Jeanette (Prysiaznuik) Shewchuk
Jeanette (Prysiaznuik) Shewchuk

Book Blog - Grief

(posted on 6 Dec 2019)

I spent most of my life trying to understand human behaviors, not fully understanding how our innate selves could be so self-serving and  non- empathetic. The world seem to contain so much pain with no distinct resolution. It just seemed to repeat itself with generation after generation.

 The sudden and unexpected death of my husband was my breaking point and the "enough is enough" moment; I needed to know why all this pain existed. I could not understand how God could stand by and allow humanity's suffering, or as some as would suggest, intentionally create it. Nothing made sense to me; this world appeared foreign and ugly.

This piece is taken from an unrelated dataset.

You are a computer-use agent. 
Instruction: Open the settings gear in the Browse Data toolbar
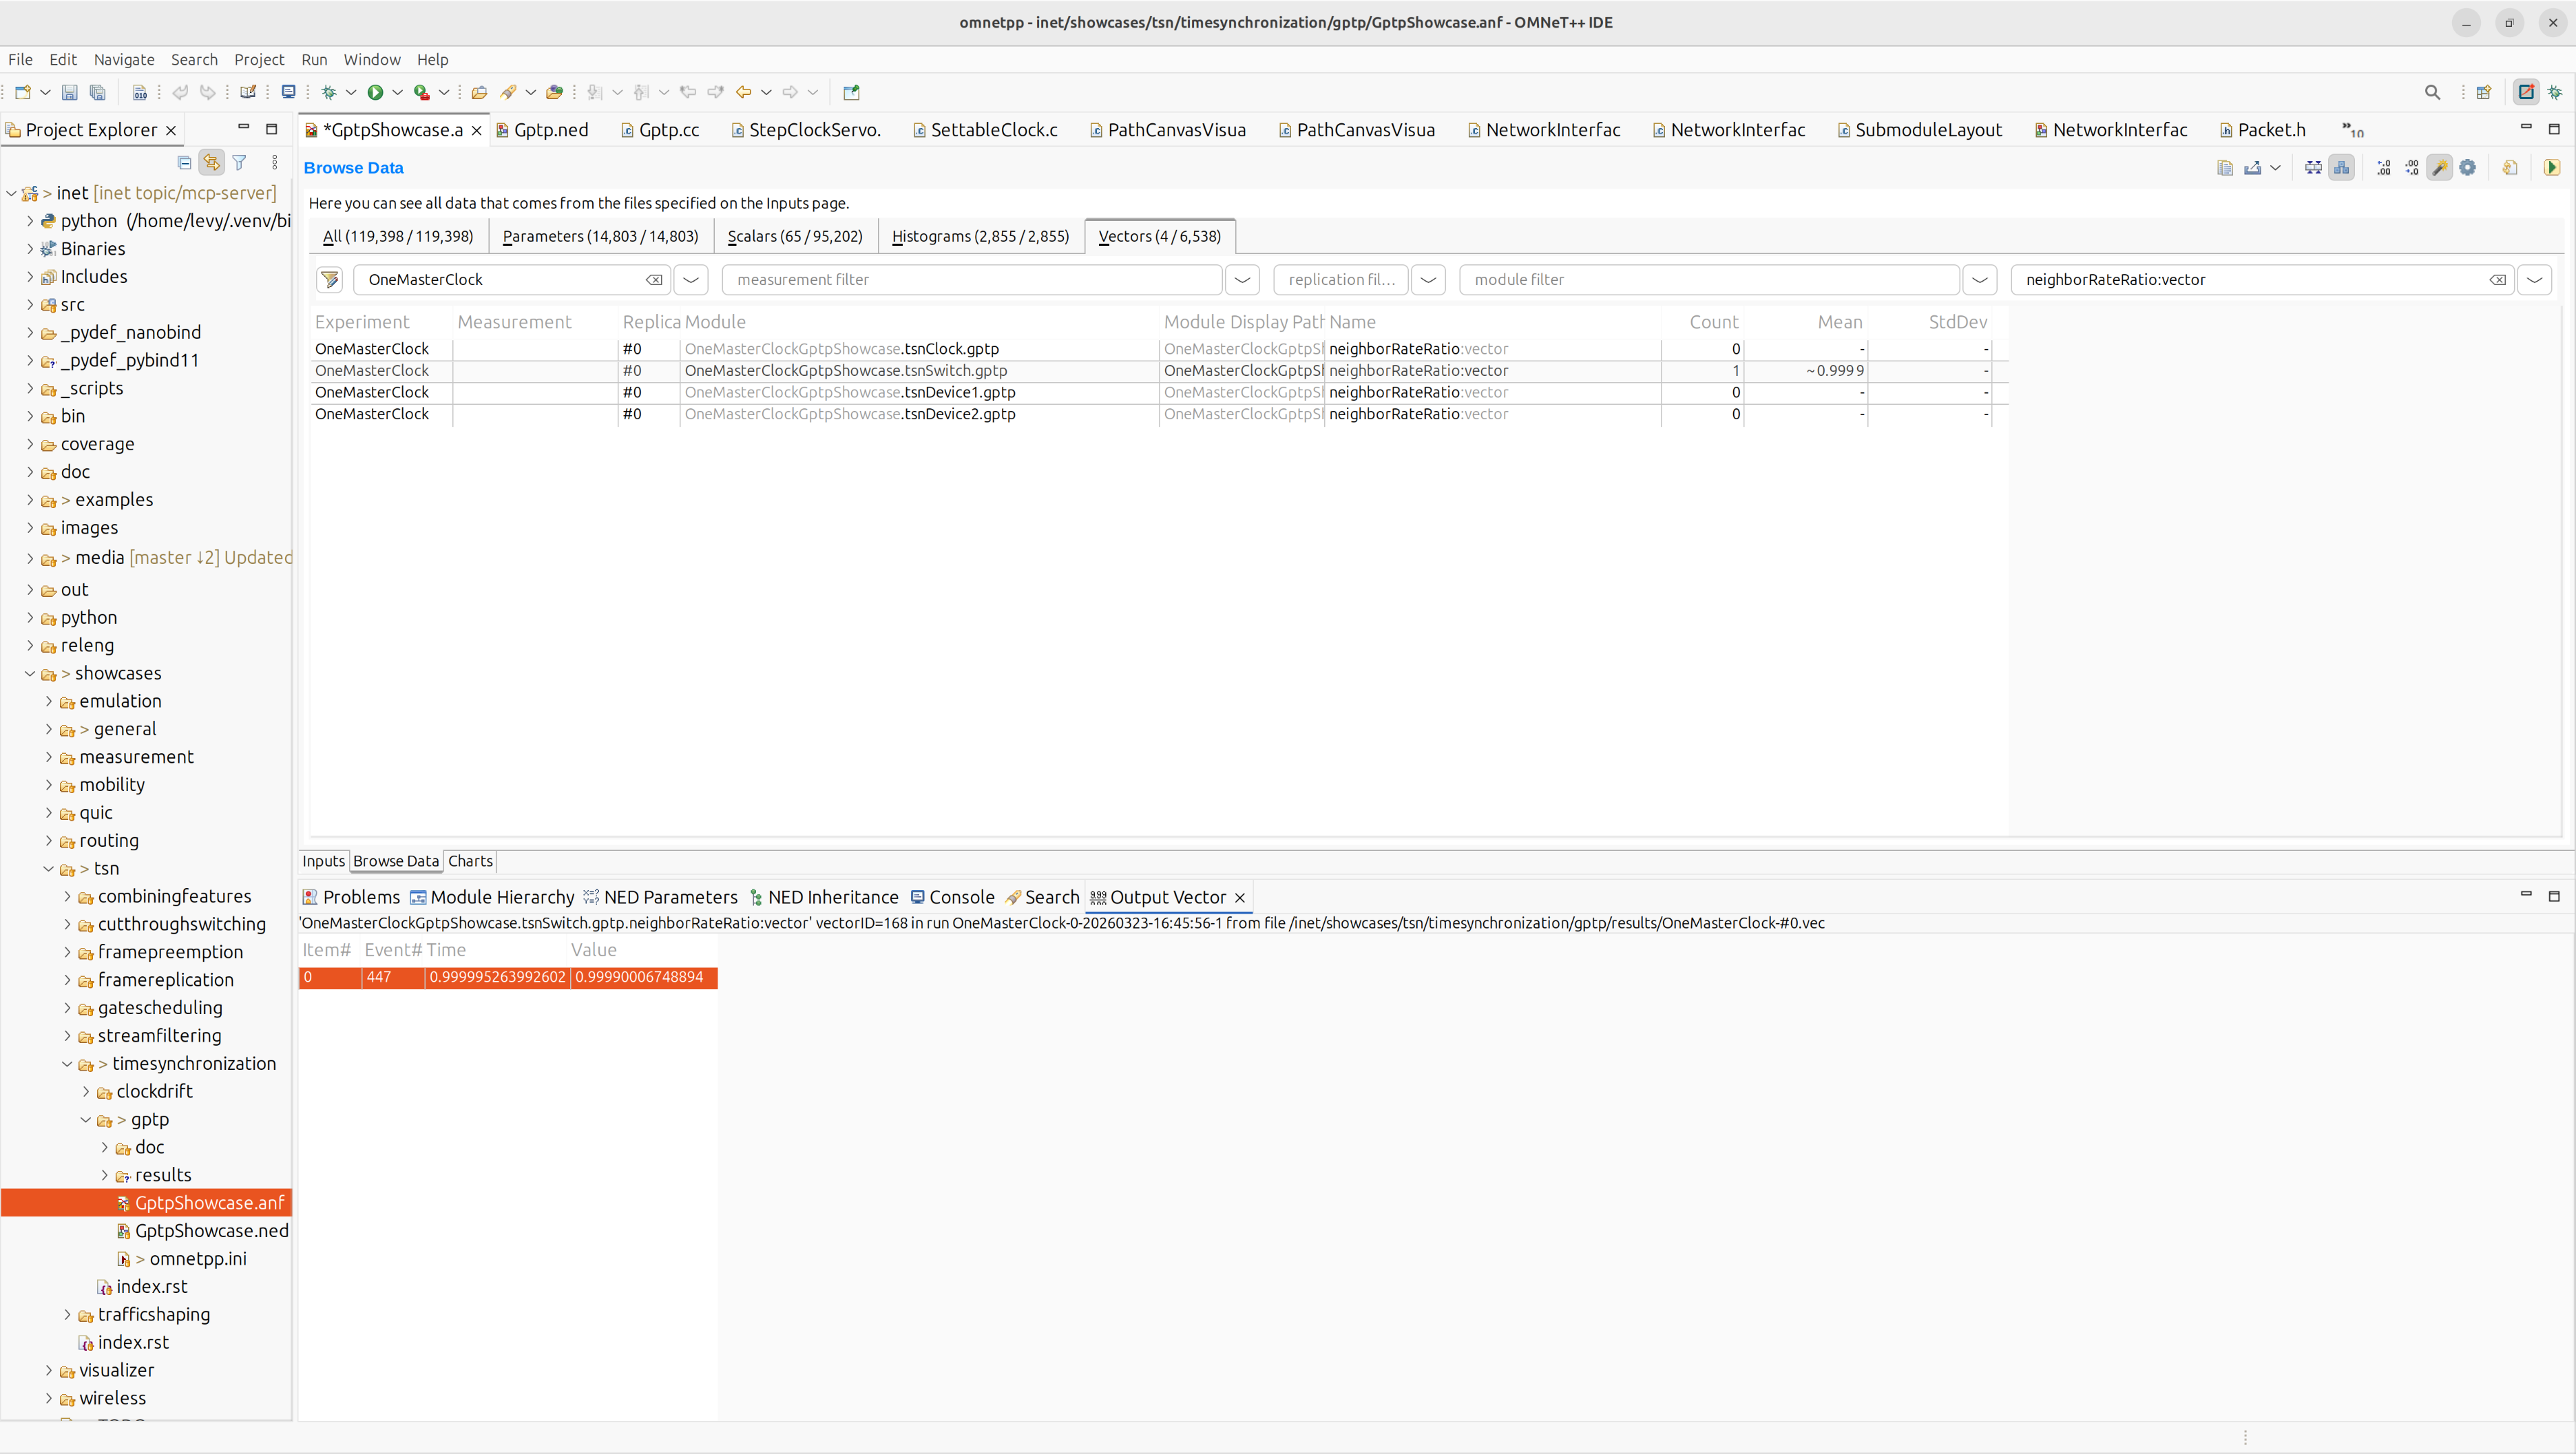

Everyone's beliefs and behaviors brought such sorrow to me. I was observing a world of mind-controlled zombies, firmly imbedded in this insane space. I needed to find an escape from this place of pain, fear, guilt and sorrow. I wanted to get off the birth and death cycle permanently and was determined to learn how to accomplish it.

Everyone's journey is different.  Life takes many turns, many roads. What may be a wake up call for some, may end up being simply a bump on the road for others. We must strive to understand there is a pattern in life which will lead to a greater perception and a remembrance of one's True Reality. I ventured on a journey of self-discovery.  Who am I, why am I here, why would God allow his "children" to suffer so much?